§ Task brief:
The records below are to be copied exactly, with every picture left out.
-=-=-
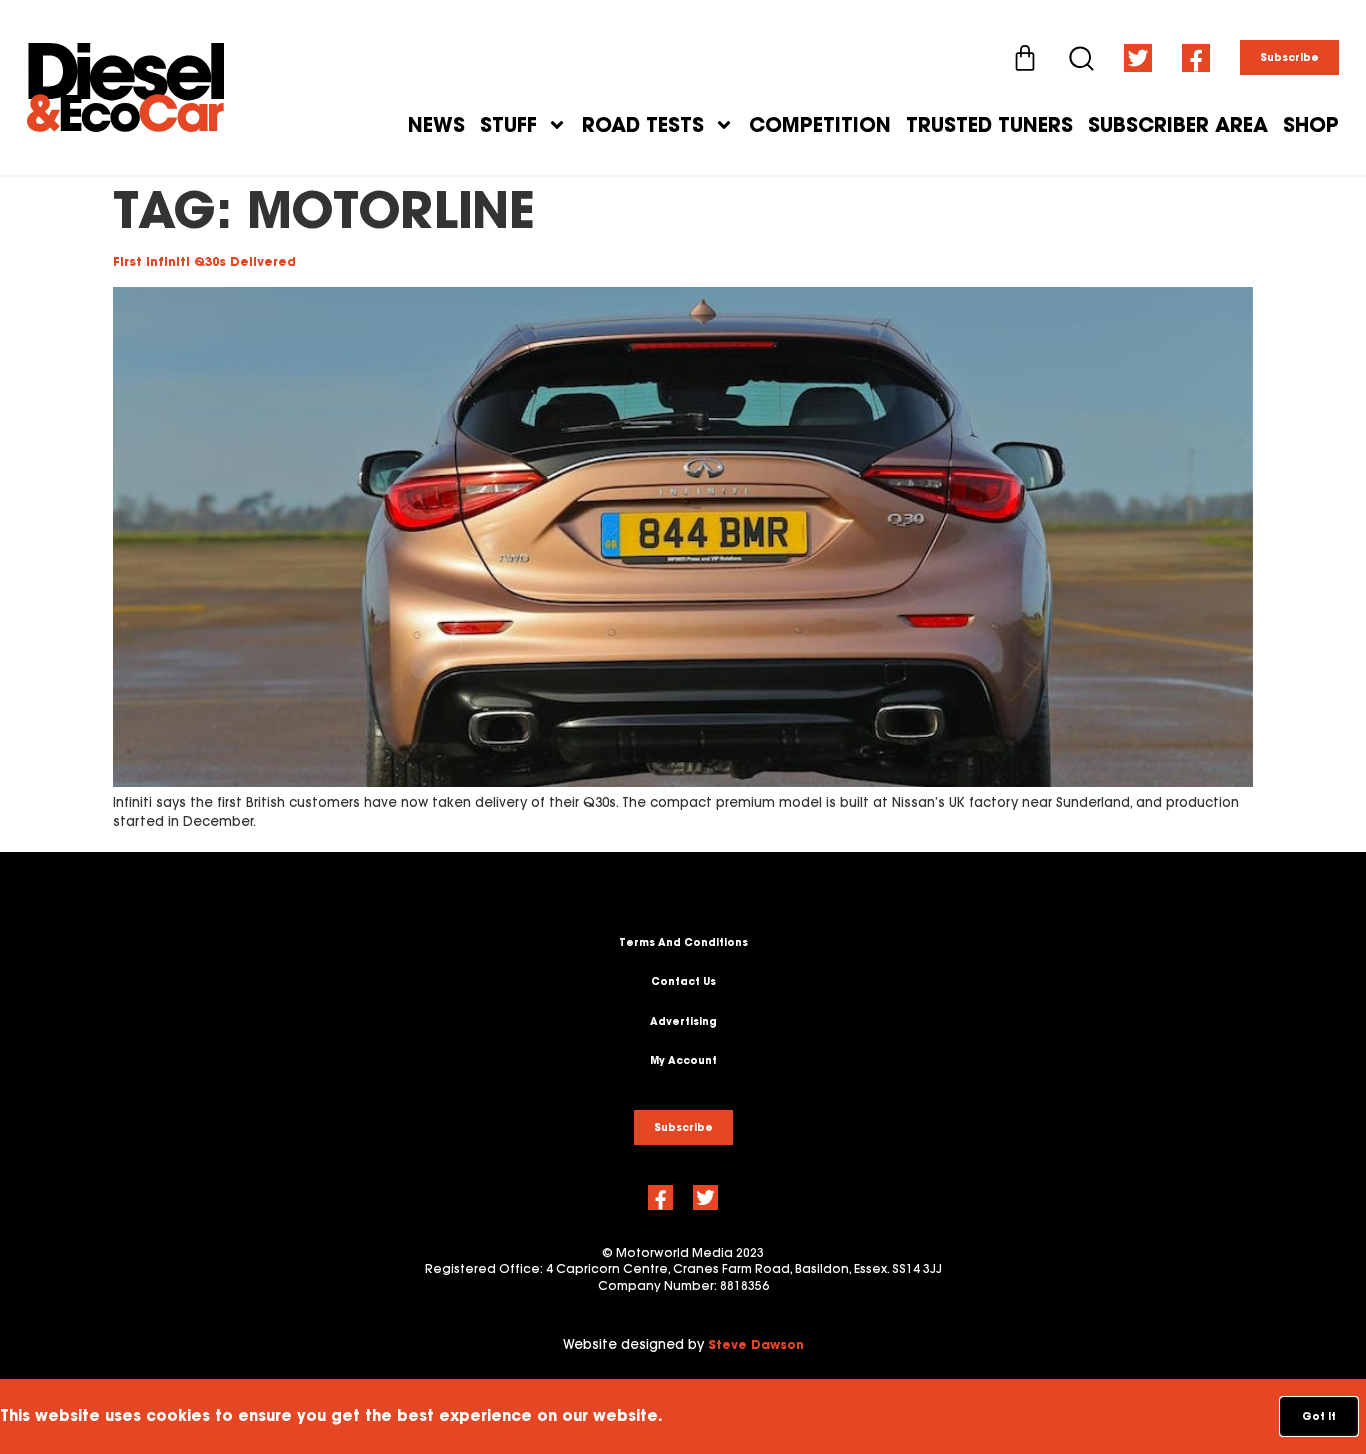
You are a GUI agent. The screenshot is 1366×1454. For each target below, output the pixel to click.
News (436, 125)
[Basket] (1025, 58)
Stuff (508, 125)
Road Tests (643, 125)
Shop (1311, 125)
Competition (820, 125)
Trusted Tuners (989, 125)
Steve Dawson (756, 1344)
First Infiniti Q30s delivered (204, 261)
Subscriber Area (1178, 125)
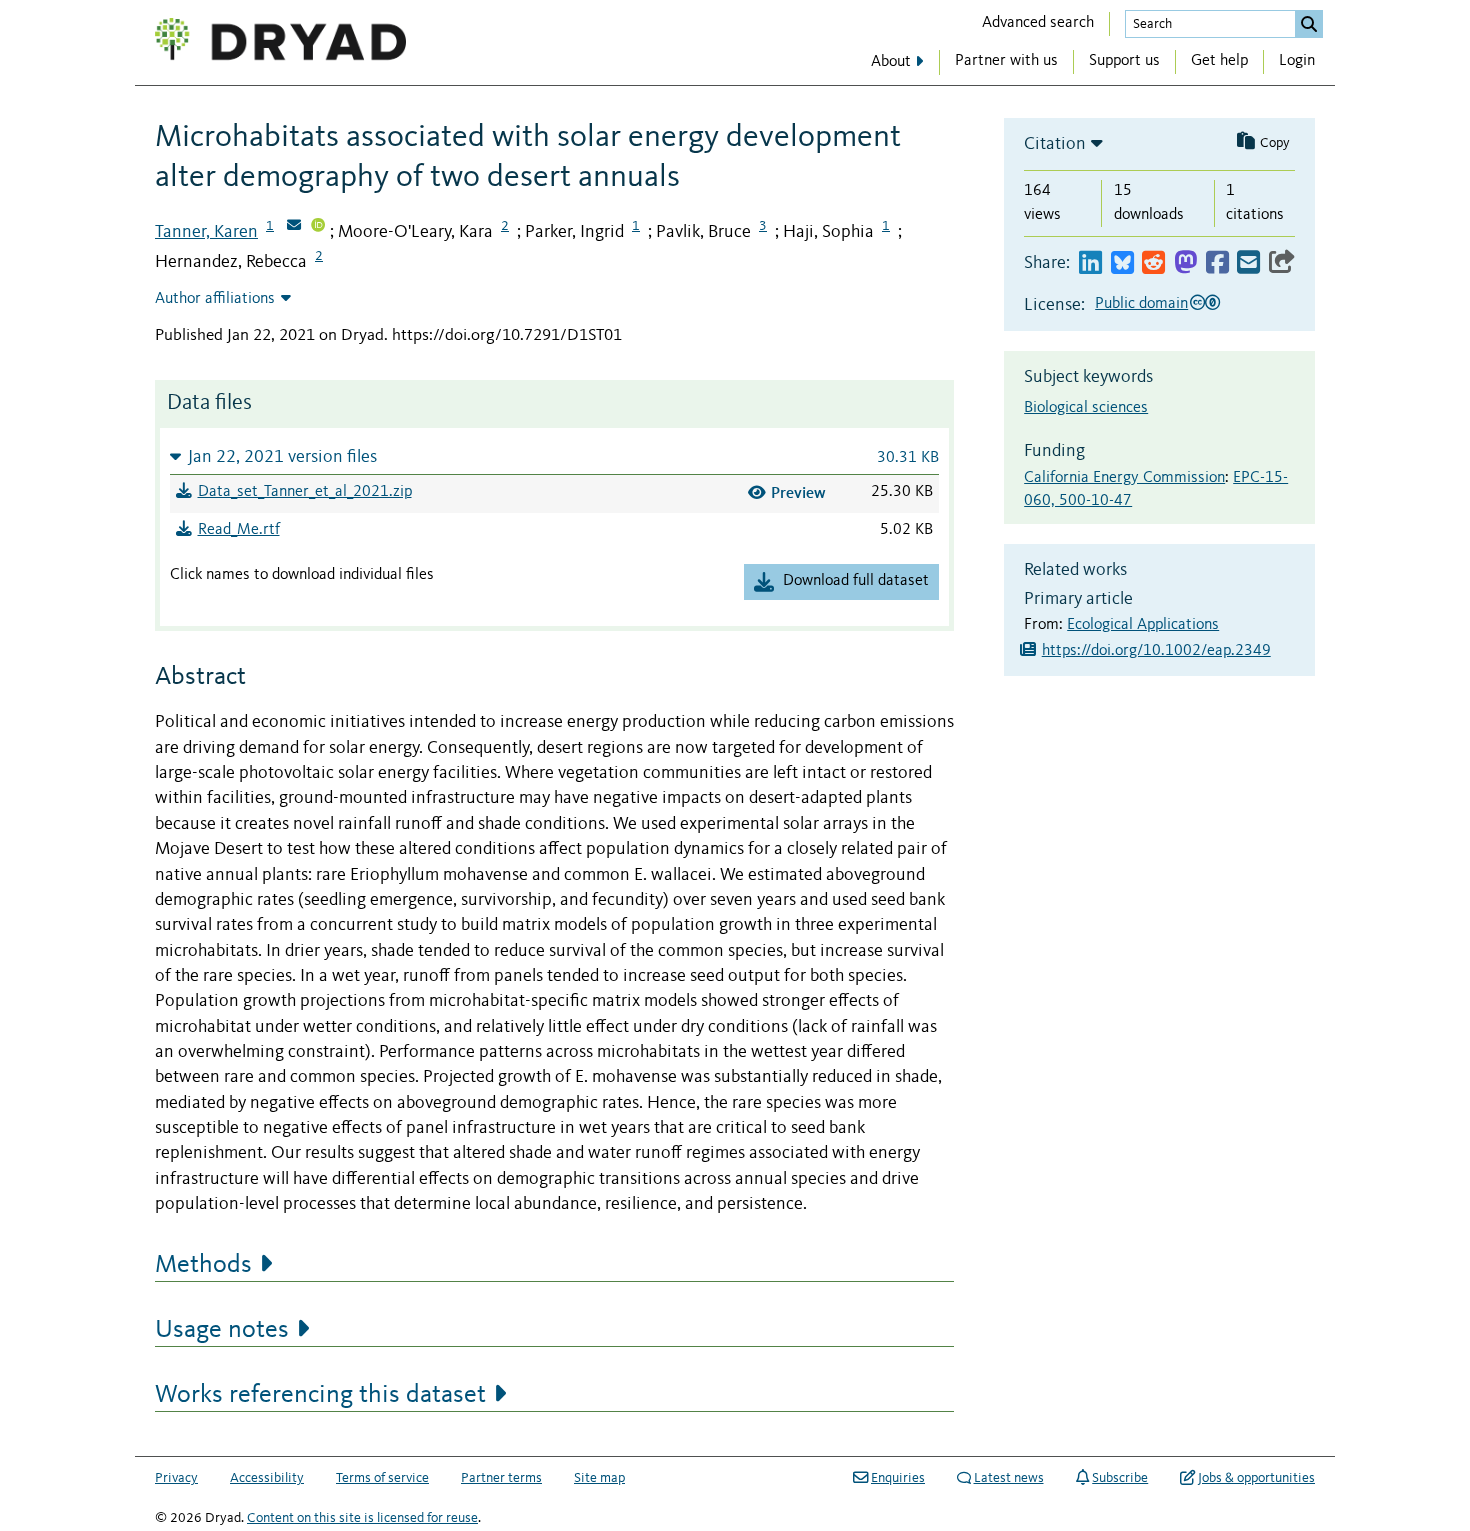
-=-=-
§ Written solution:
You are a GUI agent. The screenshot is 1366×1454. For each target below, output the pixel to click.
News (436, 125)
[Basket] (1025, 58)
Stuff (508, 125)
Road Tests (643, 125)
Shop (1311, 125)
Competition (820, 125)
Trusted Tuners (989, 125)
Steve Dawson (756, 1344)
First Infiniti Q30s delivered (204, 261)
Subscriber Area (1178, 125)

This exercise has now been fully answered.